So, after a week of marking and funerals and sibling birthdays, we have a long weekend ahead of us. As it's raining, I'm going to Manchester where at least that's normal. I'm off to see Ride, one of the first bands I really fell for (see also Gorky's Zygotic Mynci, Tindersticks, Elastica and REM).
Being deprived of music until I got to university in 1993, I caught the tail-end of shoe gazing, just as Britpop killed off all the genuine indie bands. Britpop added ambition, cocaine, Union flags, football laddishness and fun. Not all of these things were conducive to good music, though looking at my enormous collection of coloured vinyl 7" singles, I clearly wasn't a very discerning listener. I just bought everything NME told me to, and passively accepted whatever the staff of Cob Records foisted on me (unsaleable stuff by their bands mostly). They'd openly mock what I asked to buy, and they were largely right. Nobody needs more than one Cecil or Northern Uproar single.
Not that I'd deny my youthful taste in music. The point of being young is that however derivative a band's sound is, it's new to the young. Once I'd bought all the new bands' music I could, I found the albums they'd been listening to. Without the (literally) thousands of Gomez and Helen Love and Starsailor singles I bought, I'd never have found My Bloody Valentine, Slowdive, This Mortal Coil, Cocteau Twins, Mazzy Star, Stereolab, Velvet Underground, Patti Smith, PJ Harvey, Joni Mitchell, Galaxie 500, Low, Datblygu, Tystion, Fflaps, Keith Jarrett, Kate Bush, Scott Walker, Steve Reich, Field Mice, Huggy Bear, Catchers, David Wrench, Bikini Kill and all the others (all links to favourite songs).
So, Ride. Good hair. Introspection. Enigmatic artwork and designs. Mumbling. Softness followed by jarring LOUDNESS. Britpop wiped them out for not being ambitious enough but they seemed fairly big and outgoing to me.* I also liked that wave of one-word bands: Pulp, Salad, Ride, Blur, Lush, Verve and so on. My favourite Ride album is Nowhere: here's 'Vapour Trail'.
I also love this melancholic American cover version:
I've also had a soft spot for 'Twisterella', 'Leave Them All Behind' and 'Chrome Waves' from Going Blank Again.
All their albums have a place in my heart, but Carnival of Light is special - the sound of a band with the vision and cash for a sprawling, cosmic piece of work. Once you've got a children's choir on board, you're off and away:
Finally there's the song and album that broke them up. 'Black Nite Crash' is a riffing monster. I love it.
I think what was lost with Britpop was a sense that the music itself was important. So many Britpop bands (and almost all the ones that followed) seem happy to be the soundtrack to a football goals highlights package or adverts. The British indie scene was often smug, precious and introverted, but there was a commitment to a culture that went beyond commodity entertainment.
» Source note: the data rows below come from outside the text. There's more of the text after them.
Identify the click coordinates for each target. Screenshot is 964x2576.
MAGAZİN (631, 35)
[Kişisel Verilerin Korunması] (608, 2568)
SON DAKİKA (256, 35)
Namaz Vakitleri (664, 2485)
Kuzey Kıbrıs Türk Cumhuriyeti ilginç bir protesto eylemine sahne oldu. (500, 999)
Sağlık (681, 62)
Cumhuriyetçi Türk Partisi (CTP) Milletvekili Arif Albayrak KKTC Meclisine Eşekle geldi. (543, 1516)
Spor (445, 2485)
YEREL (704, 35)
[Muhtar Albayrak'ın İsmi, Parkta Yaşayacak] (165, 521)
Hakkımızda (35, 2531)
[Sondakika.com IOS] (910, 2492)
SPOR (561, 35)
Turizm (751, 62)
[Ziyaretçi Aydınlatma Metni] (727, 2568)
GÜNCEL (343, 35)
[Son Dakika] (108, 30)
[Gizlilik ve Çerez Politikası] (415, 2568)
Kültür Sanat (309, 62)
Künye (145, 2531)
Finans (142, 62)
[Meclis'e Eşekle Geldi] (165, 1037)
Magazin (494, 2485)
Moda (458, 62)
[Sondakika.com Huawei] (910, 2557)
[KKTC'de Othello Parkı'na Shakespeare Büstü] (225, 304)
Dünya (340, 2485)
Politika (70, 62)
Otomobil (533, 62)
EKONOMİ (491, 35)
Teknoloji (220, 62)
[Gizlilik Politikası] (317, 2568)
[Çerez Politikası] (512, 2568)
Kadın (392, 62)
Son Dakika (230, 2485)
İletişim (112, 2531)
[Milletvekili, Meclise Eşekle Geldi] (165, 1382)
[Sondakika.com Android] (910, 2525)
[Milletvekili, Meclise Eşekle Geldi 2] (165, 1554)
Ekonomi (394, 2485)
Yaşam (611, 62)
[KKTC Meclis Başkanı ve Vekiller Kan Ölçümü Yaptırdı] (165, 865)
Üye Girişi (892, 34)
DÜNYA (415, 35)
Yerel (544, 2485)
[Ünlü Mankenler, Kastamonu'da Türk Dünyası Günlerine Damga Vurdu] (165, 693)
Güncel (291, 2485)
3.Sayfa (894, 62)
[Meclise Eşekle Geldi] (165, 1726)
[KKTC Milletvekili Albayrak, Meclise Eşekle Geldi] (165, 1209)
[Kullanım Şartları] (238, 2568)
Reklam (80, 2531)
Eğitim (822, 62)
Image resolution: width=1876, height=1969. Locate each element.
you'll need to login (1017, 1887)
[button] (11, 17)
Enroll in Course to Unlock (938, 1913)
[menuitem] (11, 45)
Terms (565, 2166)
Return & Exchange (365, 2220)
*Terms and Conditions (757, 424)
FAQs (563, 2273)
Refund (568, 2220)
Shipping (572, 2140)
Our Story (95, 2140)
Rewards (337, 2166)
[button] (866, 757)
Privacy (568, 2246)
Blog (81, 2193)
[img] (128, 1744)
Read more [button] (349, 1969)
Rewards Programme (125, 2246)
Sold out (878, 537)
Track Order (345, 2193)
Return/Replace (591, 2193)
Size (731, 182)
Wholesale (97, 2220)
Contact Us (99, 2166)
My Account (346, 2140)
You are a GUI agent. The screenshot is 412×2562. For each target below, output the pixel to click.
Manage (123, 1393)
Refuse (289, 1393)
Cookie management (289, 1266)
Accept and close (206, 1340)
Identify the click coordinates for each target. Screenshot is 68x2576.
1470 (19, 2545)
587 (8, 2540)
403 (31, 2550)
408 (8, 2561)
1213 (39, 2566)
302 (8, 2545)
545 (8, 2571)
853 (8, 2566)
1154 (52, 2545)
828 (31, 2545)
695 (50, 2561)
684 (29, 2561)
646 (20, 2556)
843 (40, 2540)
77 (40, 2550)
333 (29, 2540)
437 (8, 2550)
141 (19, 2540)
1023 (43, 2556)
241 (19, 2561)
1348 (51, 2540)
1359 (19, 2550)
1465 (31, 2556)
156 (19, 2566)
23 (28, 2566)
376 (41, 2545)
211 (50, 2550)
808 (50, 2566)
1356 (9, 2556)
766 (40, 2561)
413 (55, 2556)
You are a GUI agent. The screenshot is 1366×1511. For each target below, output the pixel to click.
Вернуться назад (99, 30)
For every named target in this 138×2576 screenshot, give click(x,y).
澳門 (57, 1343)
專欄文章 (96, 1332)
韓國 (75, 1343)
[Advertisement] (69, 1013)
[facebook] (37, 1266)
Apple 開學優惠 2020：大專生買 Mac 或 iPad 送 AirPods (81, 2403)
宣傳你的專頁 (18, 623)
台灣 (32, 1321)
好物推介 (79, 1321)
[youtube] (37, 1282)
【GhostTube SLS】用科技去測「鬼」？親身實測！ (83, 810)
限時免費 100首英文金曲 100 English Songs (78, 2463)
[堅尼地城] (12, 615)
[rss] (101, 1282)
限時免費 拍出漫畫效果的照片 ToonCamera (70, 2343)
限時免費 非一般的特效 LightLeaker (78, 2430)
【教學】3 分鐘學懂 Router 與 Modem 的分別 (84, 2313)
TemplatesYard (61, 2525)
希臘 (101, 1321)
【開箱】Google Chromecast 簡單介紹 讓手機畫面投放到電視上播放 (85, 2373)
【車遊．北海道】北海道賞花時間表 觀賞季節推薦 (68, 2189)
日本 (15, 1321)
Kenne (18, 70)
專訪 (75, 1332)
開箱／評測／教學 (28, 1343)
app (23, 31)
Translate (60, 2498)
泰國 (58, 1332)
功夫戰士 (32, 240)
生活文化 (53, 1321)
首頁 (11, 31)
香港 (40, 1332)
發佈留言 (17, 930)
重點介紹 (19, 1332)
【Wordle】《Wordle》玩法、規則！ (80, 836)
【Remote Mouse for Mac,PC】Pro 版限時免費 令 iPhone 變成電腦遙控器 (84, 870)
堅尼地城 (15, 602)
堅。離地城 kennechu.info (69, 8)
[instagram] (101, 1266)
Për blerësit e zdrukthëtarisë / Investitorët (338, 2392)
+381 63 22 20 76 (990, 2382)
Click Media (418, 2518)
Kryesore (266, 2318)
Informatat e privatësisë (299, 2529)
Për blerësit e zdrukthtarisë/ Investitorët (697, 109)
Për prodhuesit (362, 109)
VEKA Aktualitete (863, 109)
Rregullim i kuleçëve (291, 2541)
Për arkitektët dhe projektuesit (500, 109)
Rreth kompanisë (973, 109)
Yes, Ride had a prog element, but however imperfectly, they made art rather than stuff that eventually got them a judge's seat on Britain's Got Talent.
So anyway - off to Manchester for a loud night's shoegazing. Enjoy your bank-holiday weekend.
*also the drugs. I read a very amusing interview with them in which the singer was obsessed with whether the tongues of his trainers could be seen peeking out from his trousers. In retrospect, it seems likely he'd refreshed himself over-liberally.
1 comment:
I once saw Cecil supporting Paw In Nottingham. During their set there wasn't a single person on the dance floor and the singer got really angry, jumped off the stage, went to the bar, and started dragging people onto the dance floor. He was strangling one guy with his microphone lead when he resisted.
When Paw finally came on they walked through the crowd from the back with a crate of beer each giving them out to the crowd.